- Source information -

══════════════════════════════

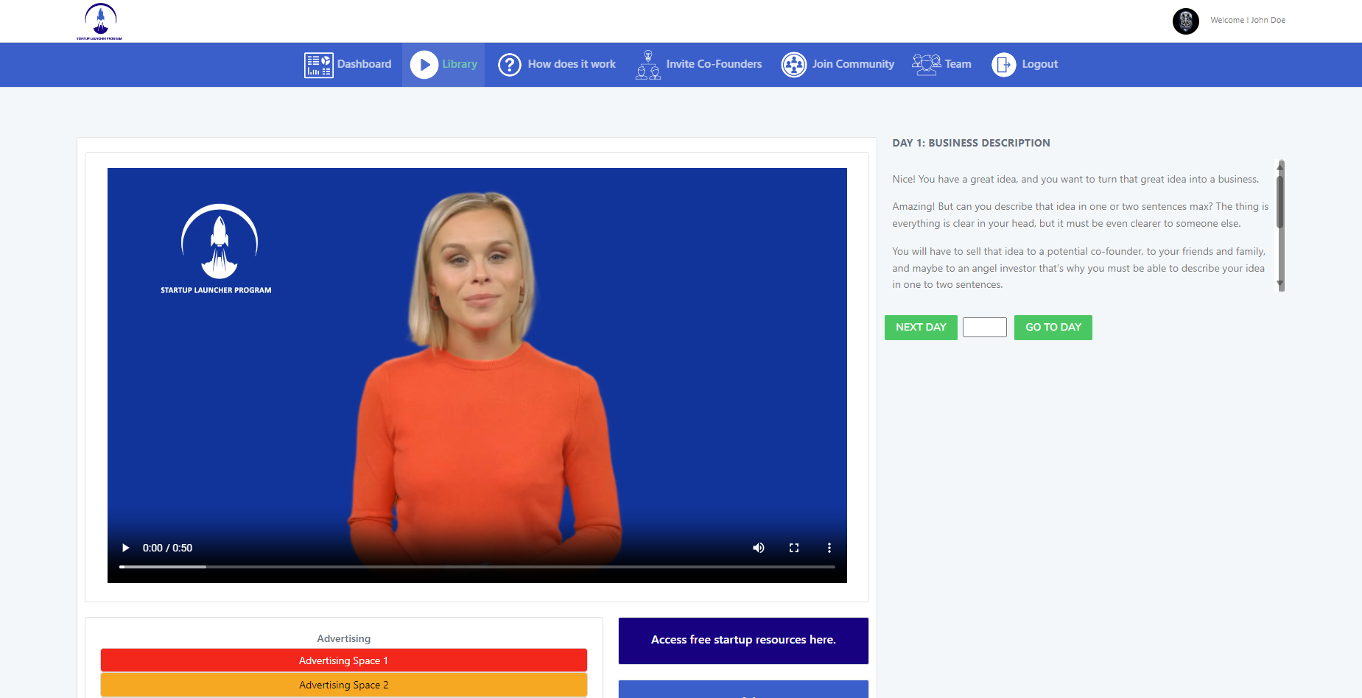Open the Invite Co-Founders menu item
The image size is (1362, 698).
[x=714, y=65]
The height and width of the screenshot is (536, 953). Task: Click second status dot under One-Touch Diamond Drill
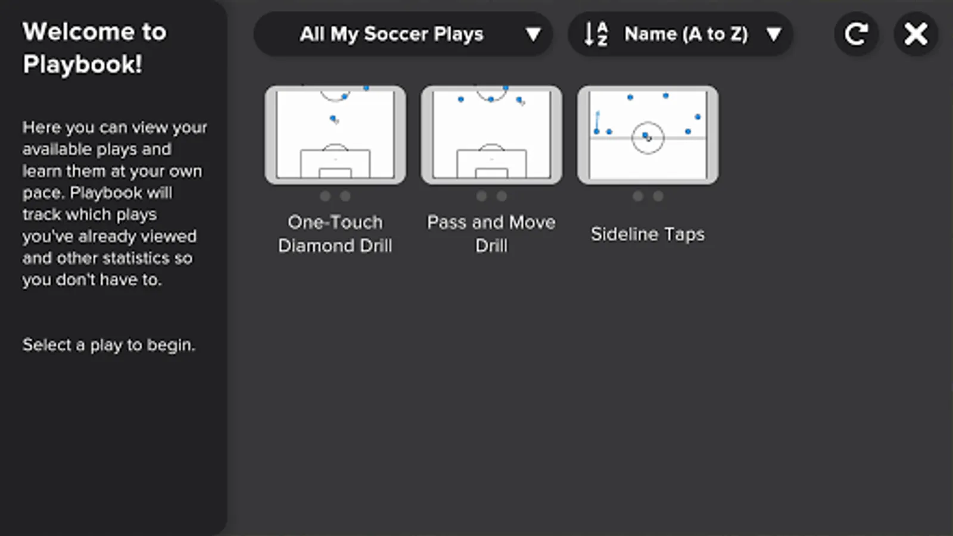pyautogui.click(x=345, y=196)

══════════════════════════════

- Exercise -
From the line that holds "The height and" to the last line of the records, please copy each line exactly and nothing else. Pictures stay out.

- Your response -
The height and width of the screenshot is (536, 953). Task: Click second status dot under One-Touch Diamond Drill
pyautogui.click(x=345, y=196)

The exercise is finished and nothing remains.